Stanford's Center for Internet and Society has just announced Cultural Environmentalism at 10, a conference to gauge the progress of the "cultural environmentalist movement," as defined ten years ago by uber-copyfighter Professor James Boyle. It brings together a remarkable brain trust of leading thinkers on the digital commons to consider whether, as Boyle proposed, using lessons from the environmentalist movement has helped us to valorize the public domain and expose the social, cultural, and economic harms caused by its increasing enclosure. Given what's happening right now on Capitol Hill -- that is, IP maximalists arguing before Congress that fair use has outlived its usefulness -- the conference could not possibly be more timely.
On March 11-12, 2006, Stanford Law School's Center for Internet and Society will host a symposium to explore the development and expansion of the metaphor of "cultural environmentalism" over the course of ten busy years for intellectual property law. We've invited four scholars to present original papers on the topic, and a dozen intellectual property experts to comment and expand on their works.
▬▬▬▬▬▬
▶ Stated goal 1: Rewrite the conference announcement from "Stanford's Center for" to "be more timely.", replacing "conference" with "gathering".
▶ Stated goal 2: Extend the conference announcement with new text that picks up after its final sentence.

▶ Material:
▬▬▬▬▬▬
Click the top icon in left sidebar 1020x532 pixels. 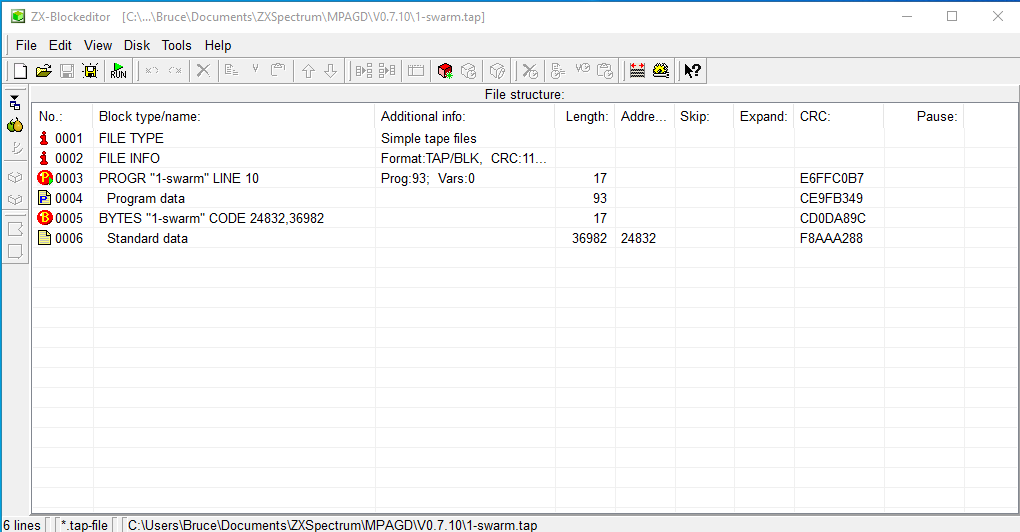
▬▬▬▬▬▬
▶ Reply 1:
Stanford's Center for Internet and Society has just announced Cultural Environmentalism at 10, a gathering to gauge the progress of the "cultural environmentalist movement," as defined ten years ago by uber-copyfighter Professor James Boyle. It brings together a remarkable brain trust of leading thinkers on the digital commons to consider whether, as Boyle proposed, using lessons from the environmentalist movement has helped us to valorize the public domain and expose the social, cultural, and economic harms caused by its increasing enclosure. Given what's happening right now on Capitol Hill -- that is, IP maximalists arguing before Congress that fair use has outlived its usefulness -- the gathering could not possibly be more timely.

▶ Reply 2:
Molly Van Houweling explores voluntary manipulation of intellectual property rights as a tool for cultural environmentalism. Susan Crawford extends Boyle's analysis to the age of networks. Rebecca Tushnet looks at the ways in which the law's impulse to generalize complicates the project of cultural environmentalism, and Madhavi Sunder looks at how the metaphor affects traditional knowledge. Professor Boyle will also offer some remarks, as will Stanford Law School's Professor Lawrence Lessig.
Comments on the papers by: Terry Fisher, Harvard Law School, Jack Balkin, Yale Law School, Arti Rai, Duke Law School, Pam Samuelson, UC Berkeley School of Law: Boalt Hall, Neil Netanel, UCLA Law School, Julie Cohen, Georgetown University Law Center, Jessica Litman, Wayne University, Mark Lemley, Stanford Law School, Peggy Radin, Stanford Law School, Yochai Benkler, Yale Law School, Siva Vaidhyanathan, NYU School of Law. [Hyperlinks are mine.]
Extraordinary. And remarkable, as well, for avoiding the "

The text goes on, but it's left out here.